Extract:
* begin *
#1
  1. No Profile Picture
    Registered User
    Devshed Newbie (0 - 499 posts)

    Join Date
    Feb 2013
    Posts
    22
    Rep Power
    0

    Help needed in random sampling


    Hi all,

    I have an input file (input.txt) in tab separated format.
    A small part of the input file is as follows:

    Gr1 Gr2 Gr3 Gr4 ..............
    row1 1 1 1 0 ..............
    row2 0 1 0 1 ...............
    row3 1 1 0 1 ..............
    ...................
    .................


    From this input,random sampling of all possible Group combinations needed to be taken, and print in a output file.
    From the above input, the output file should be as follows
    (the three columns are: Number of groups used in analysis, Group names, Number shared between these groups;;;
    Shared number are measured if 1 is present in all the measuring groups).

    output:

    2 Gr1-Gr2 2
    2 Gr1-Gr3 1
    2 Gr1-Gr4 1
    2 Gr2-Gr3 1
    2 Gr2-Gr4 2
    2 Gr3-Gr4 0
    3 Gr1-Gr2-Gr3 1
    3 Gr1-Gr2-Gr4 1
    3 Gr1-Gr3-Gr4 0
    3 Gr2-Gr3-Gr4 0
    4 Gr1-Gr2-Gr3-Gr4 0

    Any idea how to do it??? thanks in advance..
  2. #2
  3. Contributing User
    Devshed Demi-God (4500 - 4999 posts)

    Join Date
    Aug 2011
    Posts
    4,703
    Rep Power
    480
    I cannot tell what constitutes a group in your input.
    From where came the 2 in your output?

    A python programmer can transpose rows of columns using zip . And use itertools.combinations to find all combinations of groups of a specific length. You could use repeated calls for random numbers to reduce the dimensionality until you have a single random sample, or you could combine the lists and use a single random selection. Put all this within a loop of number of groups from 2 to n.
    [code]Code tags[/code] are essential for python code and Makefiles!
  4. #3
  5. No Profile Picture
    Registered User
    Devshed Newbie (0 - 499 posts)

    Join Date
    Feb 2013
    Posts
    22
    Rep Power
    0
    left 2 (first line) represents the two groups (Gr1-Gr2) used in the analysis at the first line.. and the 2 in the right is the number shared between two groups (as Gr1-Gr2 is 1 and 1 in row1 and row3)
  6. #4
  7. Contributing User
    Devshed Demi-God (4500 - 4999 posts)

    Join Date
    Aug 2011
    Posts
    4,703
    Rep Power
    480
    I think I now understand. Random sampling is irrelevant (at least for this part of the algorithm). Sorry, this code is dense.
    Code:
    import pprint
    import itertools
    
    data = '''
        name	Gr1	Gr2	Gr3	Gr4
        row1	1	1	1	0
        row2	0	1	0	1
        row3	1	1	0	1
    '''
    ROWS = [r.strip() for r in data.strip().split('\n')]
    print('The data:')
    pprint.pprint(ROWS)                        # Yes, I could delete row 0
    print('\nTransposed') # transposition makes the problem easier for me to visualize, and zip eliminates data irregularities by returning a "rectangular" list of lists.  Now that I've justified zip, you're right, it's irrelevant.
* end *
Problems:
(1) Answer the following questions about the forum thread, giving each answer on its own line.
(a) What is the name of the input file described in the original post?
(b) Which Python module does the contributing user name for finding all combinations of groups of a specific length?
(c) According to the reply in post #3, what does the left 2 in the first output line represent?
(2) Update the forum thread from "I have an input" to "row1 1 1 1 0 ..............", changing "tab separated" to "comma separated".

Source data:
* begin *
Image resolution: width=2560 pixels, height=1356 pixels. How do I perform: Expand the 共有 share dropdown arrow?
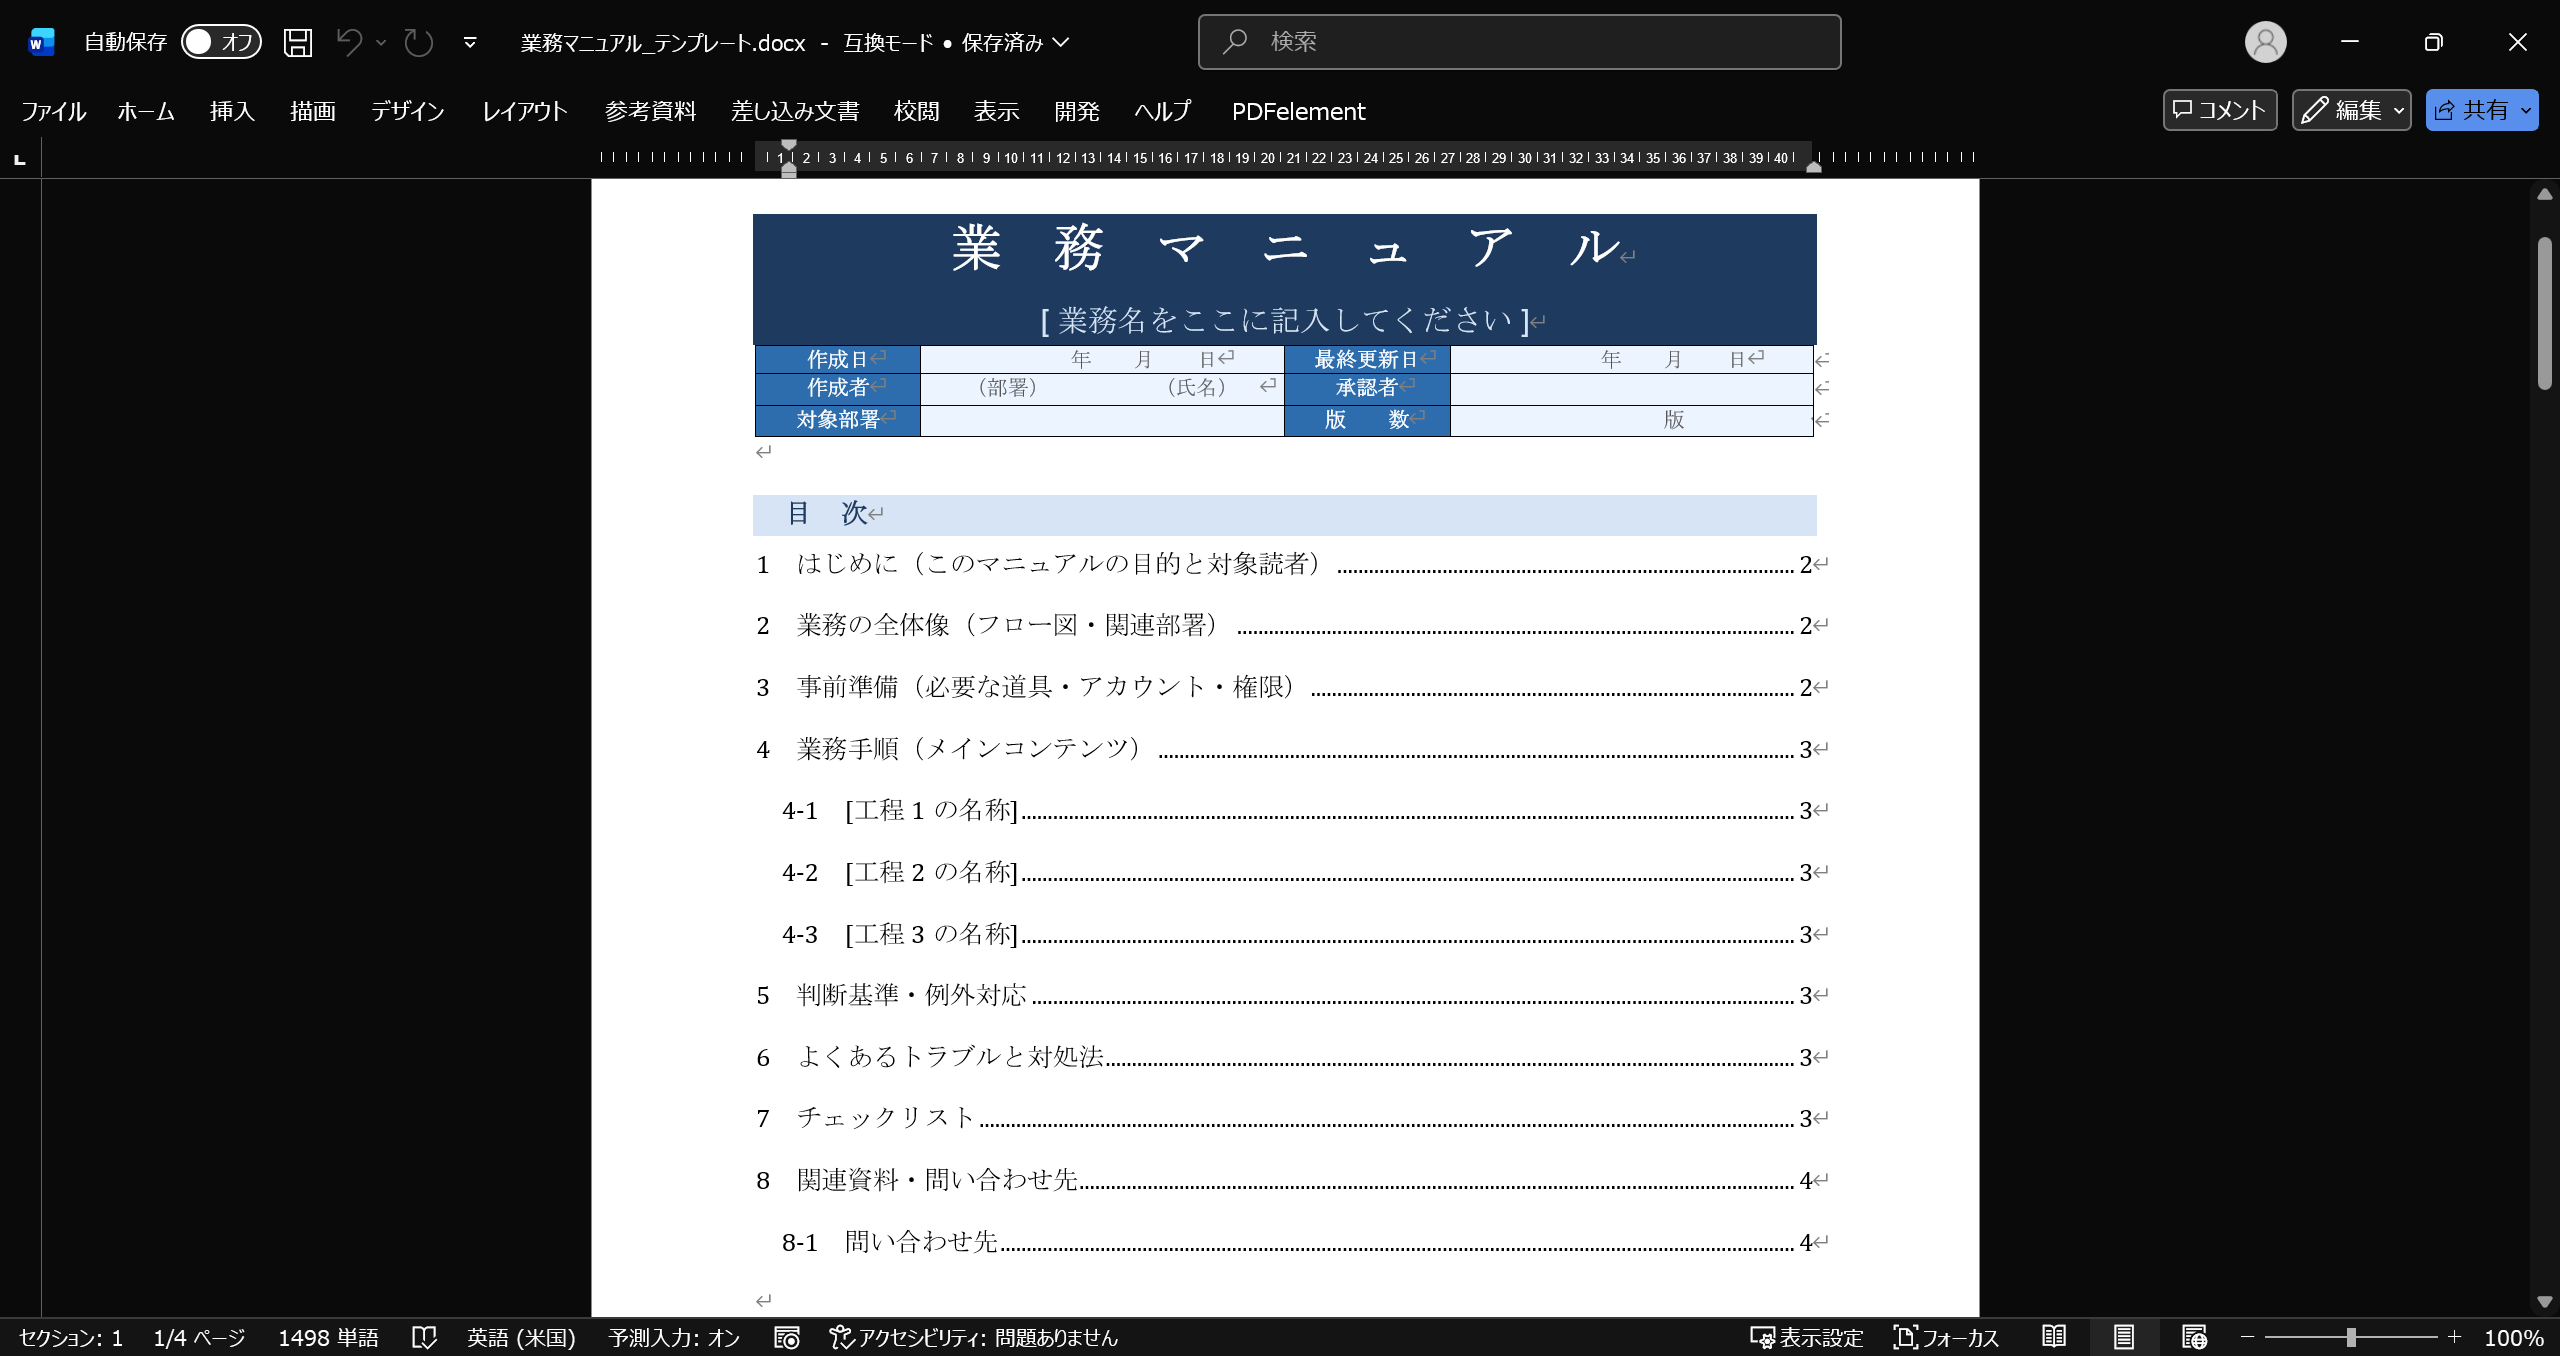point(2526,110)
* end *
Outputs by task:
(1)
(a) input.txt
(b) itertools (itertools.combinations)
(c) The two groups (Gr1-Gr2) used in the analysis on that line.

(2)
I have an input file (input.txt) in comma separated format.
    A small part of the input file is as follows:

    Gr1 Gr2 Gr3 Gr4 ..............
    row1 1 1 1 0 ..............